Le nouveau procureur spécial près la Cour de répression des infractions économiques et financières (CRIEF), Alphonse Charles Wright, a officiellement déclaré ses biens ce mardi après-midi devant la Cour suprême.
Un acte conforme aux exigences légales imposées aux hauts responsables publics, en matière de transparence et de reddition des comptes.
Par cette démarche, le magistrat envoie un signal fort dès sa prise de fonction, dans un contexte national marqué par une volonté affichée de renforcer la lutte contre la corruption et les détournements de fonds publics.

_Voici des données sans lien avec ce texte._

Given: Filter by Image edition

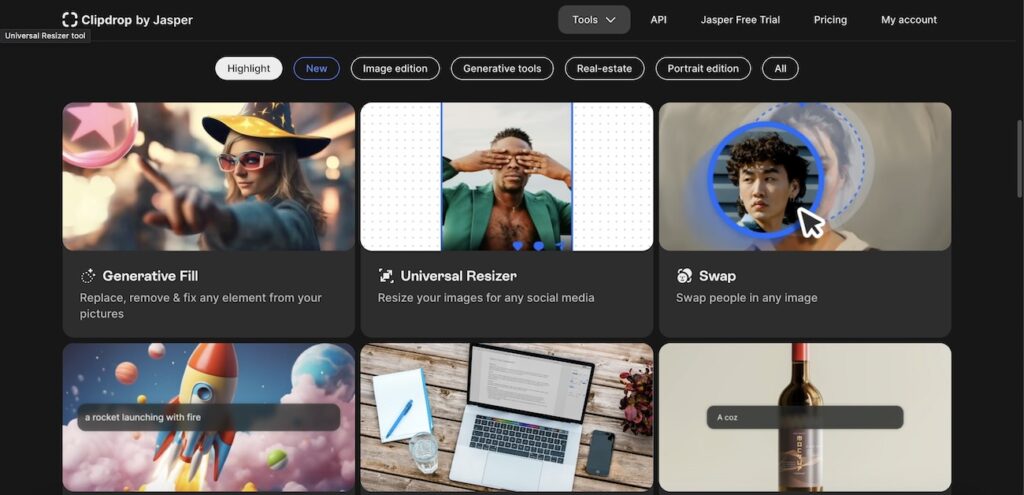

La déclaration de patrimoine s’impose ainsi comme un levier clé pour prévenir l’enrichissement illicite et consolider la crédibilité des institutions judiciaires.

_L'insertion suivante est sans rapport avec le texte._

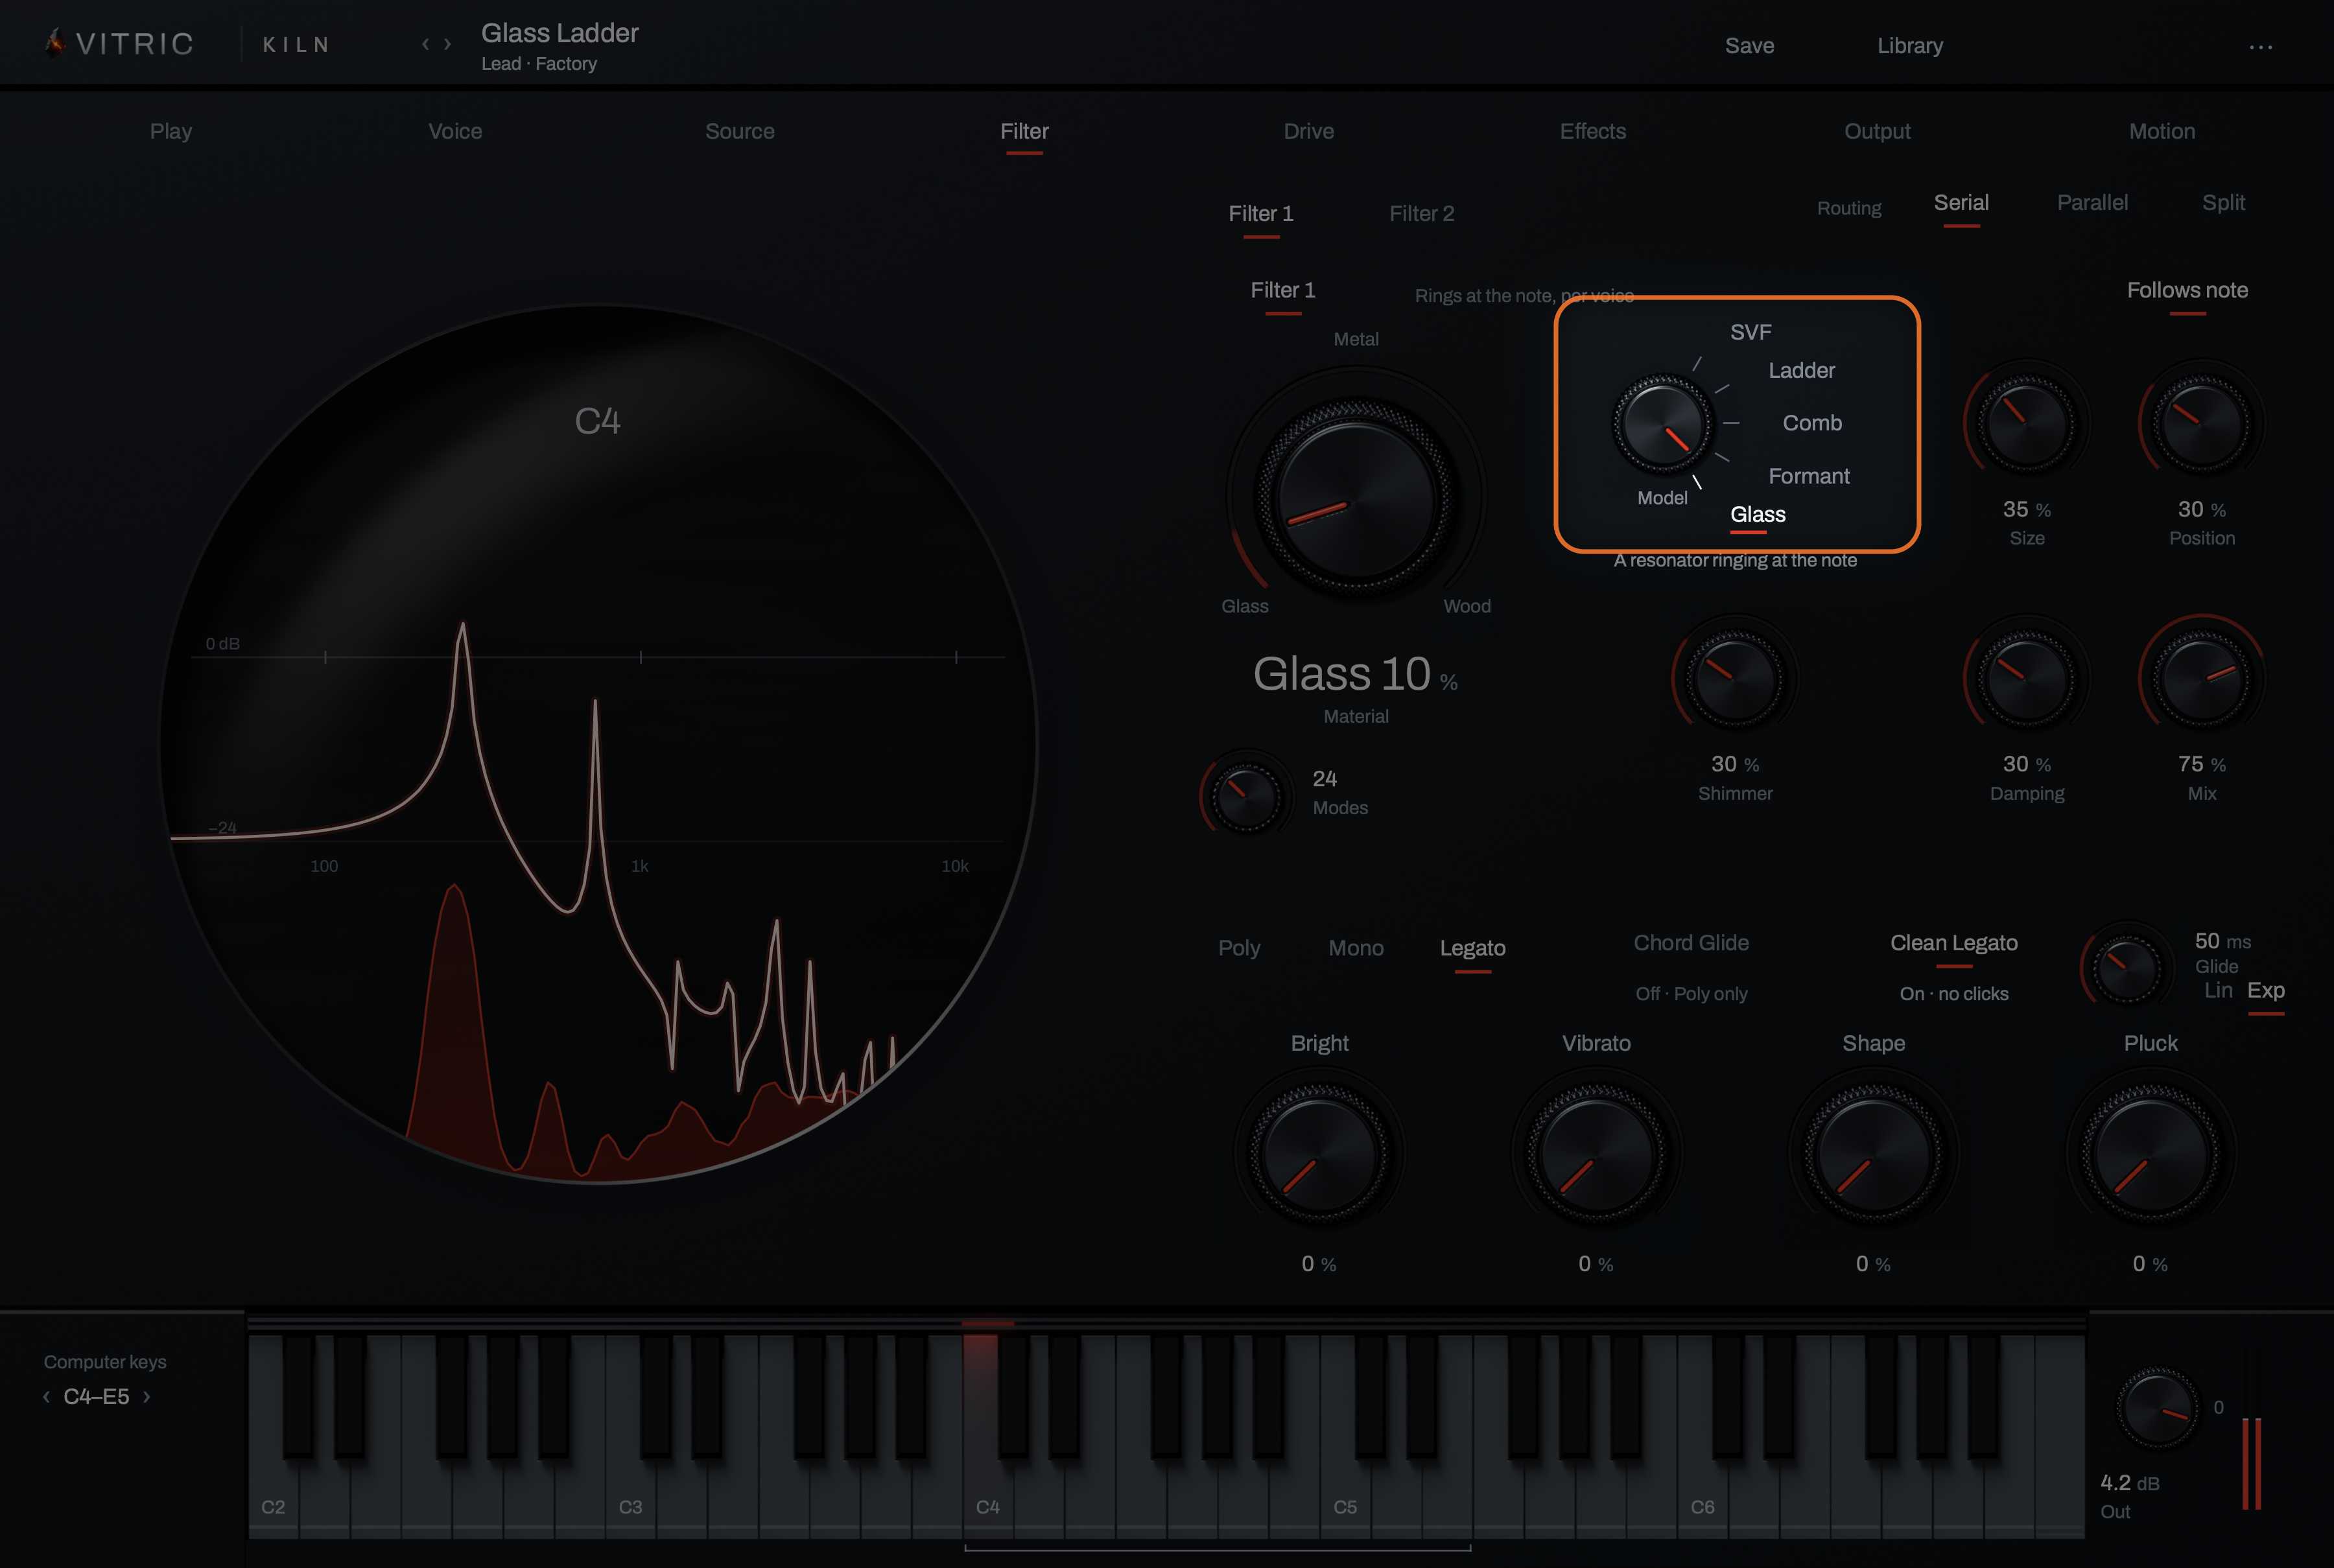Screen dimensions: 2334x1568
Task: Set glide curve to Lin
Action: (2218, 990)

Figure connue pour ses positions tranchées sur les questions de gouvernance, Alphonse Charles Wright prend les rênes d’un parquet stratégique.
La CRIEF, juridiction spécialisée, a pour mission de traquer et sanctionner les infractions économiques et financières, notamment la corruption, le blanchiment d’argent et les détournements de deniers publics.
Ce premier geste, hautement symbolique, est interprété comme une volonté d’aligner discours et pratiques.
Mais au-delà de l’engagement affiché, c’est désormais sur le terrain des résultats que le procureur spécial sera attendu, dans un environnement où l’exigence de justice n’a jamais été aussi forte.